Criado com a promessa de dar ainda mais agilidade aos pagamentos presenciais, o Pix por aproximação completa um ano de operação neste sábado (28) com o grande desafio de conquistar o hábito do consumidor brasileiro. Dados recentes divulgados pelo Banco Central (BC) revelam que a modalidade representou apenas 0,01% do total de transferências do sistema em janeiro, evidenciando uma adesão ainda muito incipiente.
Os números absolutos ilustram o tamanho do desafio. Dos 6,33 bilhões de transações via Pix registradas no mês passado, pouco mais de 1 milhão (1,057 milhão) ocorreram mediante a aproximação do celular nas maquininhas de cartão. O impacto financeiro é igualmente modesto: a categoria movimentou R$ 568,73 milhões, o que equivale a 0,02% dos R$ 2,69 trilhões transacionados globalmente no sistema em janeiro.
A lentidão na adoção em massa pode ser explicada pelas barreiras técnicas e preventivas. Para inibir a ação de criminosos, o Banco Central estabeleceu um limite padrão de R$ 500 por transação para pagamentos via Google Pay (carteira digital presente em mais de 80% dos celulares no Brasil). Embora os correntistas possam ajustar esses valores diretamente nos aplicativos de seus bancos, a trava inicial exige adaptação do usuário.
Apesar da fatia microscópica no bolo total, a curva de adoção aponta para o alto. Em julho do ano passado, a modalidade registrava apenas 35,3 mil transações. Em novembro, superou a marca de 1 milhão.
Para Gustavo Lino, diretor executivo da Associação dos Iniciadores de Transação de Pagamento (Init), o cenário deve mudar à medida que a oferta amadurecer. “O potencial é grande, sobretudo no ambiente corporativo, mantendo a confiança como fundamento”, afirma. A expectativa é que o Pix por aproximação se consolide como a principal alternativa para reduzir o tempo de espera em pontos de venda com alto fluxo de clientes.
O diferencial do Pix por aproximação é a exclusão de etapas: em vez de abrir o aplicativo bancário, escanear um QR Code e digitar a senha, o usuário precisa apenas ativar a tecnologia NFC do smartphone, abrir a carteira digital e encostar o aparelho na maquininha.

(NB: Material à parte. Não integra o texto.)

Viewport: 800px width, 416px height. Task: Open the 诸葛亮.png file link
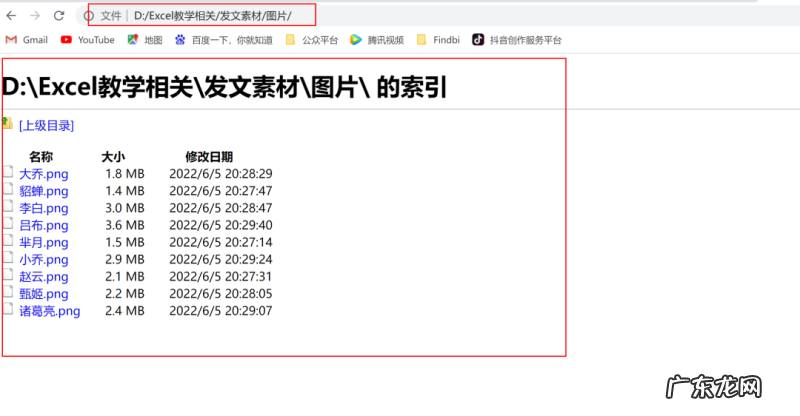[49, 311]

O Banco Central, no entanto, faz um alerta ao consumidor. Diversas instituições financeiras utilizam a aproximação para oferecer o "Pix no Crédito". O pagador deve estar atento na hora de selecionar a origem do dinheiro na carteira digital, pois o uso do limite do cartão de crédito para a transação via Pix incorre na cobrança imediata de juros.